Trakya Üniversitesi Fen Fakültesi Dr. Öğretim Üyesi Necmettin Güler, Tunca Nehri'nin kolları arasında yer alan Sarayiçi adasında bulunan Tavuk Ormanı'nın Edirne Sümbülü başta olmak üzere pek çok sayıda endemik bitkiye ev sahipliği yaptığını söyledi.

Trakya Üniversitesi ve Edirne Çevre Gönüllüleri Derneği işbirliğinde "Kültürel ve Doğal Değerimiz: Tavuk Ormanı" konulu panel düzenlendi.

Edirne Barosu Konferans Salonu'nda gerçekleşen etkinlikle Sarayiçi Mevkisi'nde yer alan ve Osmanlı döneminde ağaçlandırılan alanın doğal özellikleri tarihi ele alındı.

Trakya Üniversitesi Fen Fakültesi Dr. Öğretim Üyesi Necmettin Güler, Tavuk Ormanı'nın Tunca Nehri'nin kolları arasında yer alan bir ada da yer aldığını ve su basar alan olma özelliğini taşıdığını söyledi.

Taşkınların alüvyon toprakları taşıması sebebiyle alanın verimli olmasını sağladığını belirten Güler, "Su basar olarak tanımladığımız bu alan özel bir toprak yapısına sahip. Alanın yüksek olmaması ve taban suyunun çok yüksek olması bölgede kendine özgü bir floranın gelişmesini sağlamış." dedi.

Ormanda Edirne Sümbülü ve Göl Soğanı gibi endemik türlerin olduğunu anlatan Güler, ormanda onlarca farklı tür ağacın yanı sıra 149 bitki türünün yer aldığını ifade etti.

Floristik açıdan ormanın zengin olduğunu vurgulayan Güler, şöyle devam etti:

"Tavuk Ormanı 50 hektarlık bir alan. Başta Edirne Sümbülü olmak üzere 7-8 tane endemik türe ev sahipliği yapıyor. Edirne Sümbülü çok önemli bir tür. Ormanda büyük bir popülasyona sahip. 2017 yılında yapılan sayımda 250 çiçekli birey görülmüştü. Edirne Sümbülü'nün orman alanına girdiği tek yer Tavuk Ormanı. Görüldüğü yerler genel olarak hep açık alanlarda alüvyol arazilerde yer alıyor."

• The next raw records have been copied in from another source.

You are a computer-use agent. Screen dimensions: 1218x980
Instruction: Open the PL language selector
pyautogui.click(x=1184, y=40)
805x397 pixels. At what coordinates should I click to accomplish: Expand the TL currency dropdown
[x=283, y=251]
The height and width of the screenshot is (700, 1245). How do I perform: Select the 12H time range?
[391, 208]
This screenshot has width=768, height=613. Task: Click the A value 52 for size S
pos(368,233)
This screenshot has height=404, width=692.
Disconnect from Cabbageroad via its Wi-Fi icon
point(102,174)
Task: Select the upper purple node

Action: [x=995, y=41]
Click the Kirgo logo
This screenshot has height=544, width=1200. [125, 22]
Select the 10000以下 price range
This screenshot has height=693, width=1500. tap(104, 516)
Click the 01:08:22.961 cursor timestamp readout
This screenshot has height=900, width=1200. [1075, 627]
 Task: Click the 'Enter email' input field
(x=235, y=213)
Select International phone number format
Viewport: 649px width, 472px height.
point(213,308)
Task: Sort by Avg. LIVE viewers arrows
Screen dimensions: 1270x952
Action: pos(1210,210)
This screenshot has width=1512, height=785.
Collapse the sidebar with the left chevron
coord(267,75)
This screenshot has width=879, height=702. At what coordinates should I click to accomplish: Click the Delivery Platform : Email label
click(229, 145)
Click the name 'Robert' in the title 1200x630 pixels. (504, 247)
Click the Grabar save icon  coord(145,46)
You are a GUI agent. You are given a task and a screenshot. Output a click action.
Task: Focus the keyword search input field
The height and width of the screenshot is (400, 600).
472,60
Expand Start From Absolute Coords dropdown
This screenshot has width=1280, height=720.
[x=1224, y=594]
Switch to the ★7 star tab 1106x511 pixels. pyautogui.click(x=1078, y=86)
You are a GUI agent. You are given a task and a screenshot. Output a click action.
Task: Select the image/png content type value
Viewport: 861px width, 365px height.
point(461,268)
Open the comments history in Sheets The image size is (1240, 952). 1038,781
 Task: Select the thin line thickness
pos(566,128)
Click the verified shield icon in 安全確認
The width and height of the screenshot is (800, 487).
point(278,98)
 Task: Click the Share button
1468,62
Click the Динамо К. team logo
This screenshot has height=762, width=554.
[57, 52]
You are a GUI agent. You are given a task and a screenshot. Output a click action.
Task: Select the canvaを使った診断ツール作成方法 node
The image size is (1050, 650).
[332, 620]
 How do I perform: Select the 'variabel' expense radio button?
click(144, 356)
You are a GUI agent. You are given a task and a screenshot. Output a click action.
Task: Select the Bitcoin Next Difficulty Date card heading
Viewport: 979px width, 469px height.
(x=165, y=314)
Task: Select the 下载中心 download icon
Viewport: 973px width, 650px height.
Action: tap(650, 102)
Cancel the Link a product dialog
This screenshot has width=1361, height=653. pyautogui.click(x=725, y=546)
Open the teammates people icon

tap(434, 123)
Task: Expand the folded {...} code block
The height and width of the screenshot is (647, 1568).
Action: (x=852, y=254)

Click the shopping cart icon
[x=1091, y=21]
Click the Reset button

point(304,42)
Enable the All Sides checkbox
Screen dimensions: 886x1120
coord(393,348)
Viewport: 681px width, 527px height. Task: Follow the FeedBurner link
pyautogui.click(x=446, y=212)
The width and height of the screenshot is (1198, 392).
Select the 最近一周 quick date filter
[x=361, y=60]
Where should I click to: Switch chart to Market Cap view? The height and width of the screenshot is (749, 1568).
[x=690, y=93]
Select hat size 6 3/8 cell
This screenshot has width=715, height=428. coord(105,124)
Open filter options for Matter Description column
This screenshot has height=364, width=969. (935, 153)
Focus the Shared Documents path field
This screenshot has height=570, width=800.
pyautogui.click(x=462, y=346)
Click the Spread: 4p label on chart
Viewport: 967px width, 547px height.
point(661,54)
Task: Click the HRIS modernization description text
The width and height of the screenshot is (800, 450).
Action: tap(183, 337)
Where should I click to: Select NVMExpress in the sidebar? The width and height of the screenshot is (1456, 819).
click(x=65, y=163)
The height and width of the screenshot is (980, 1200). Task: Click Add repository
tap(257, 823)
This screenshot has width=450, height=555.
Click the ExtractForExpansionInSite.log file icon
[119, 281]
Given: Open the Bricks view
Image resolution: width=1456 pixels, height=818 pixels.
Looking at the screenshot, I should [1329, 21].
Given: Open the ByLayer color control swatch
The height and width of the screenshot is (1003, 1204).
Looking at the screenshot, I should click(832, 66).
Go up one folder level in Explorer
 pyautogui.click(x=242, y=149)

Trakya Üniversitesi Edebiyat Fakültesi Öğretim Görevlisi, Yavuz Güner de alanın hem doğal hem tarihi bir yapıya sahip olduğunu belirterek, "2015 yılında Tavuk Ormanı dışında kalmakla birlikte bölgeyi ören yeri tanımına almayı başardık. Ama gelecekte belki de bu toplantıların da katkısıyla ilgili alanın da sadece doğal sit kapsamında tanımlanmasının ötesine geçip belki bir tarihi sit ama hedefimiz arkeolojik sit olarak kabul edilmesidir. Eğer bunu başarabilirsek, burada sözü edilen bütün problemlerden kurtulmak üzere çok kuvvetli bir hukuksal zemine taşımış olacağız alanı." dedi.

Panelde Trakya Üniversitesi akademisyenlerinden Prof. Dr. Ahmet Yaraş ve Dr. Öğretim Üyesi Mustafa Kaya da ormanla ilgili sunum yaptı.

Edirne Çevre Gönüllüleri Derneği Başkanı Ayten Eren ise Tavuk Ormanı ve içinde bulunduğu Sarayiçi bölgesinin korunup gelecek kuşaklara aktarılması için çalışmalar yapılması gerektiğini kaydetti.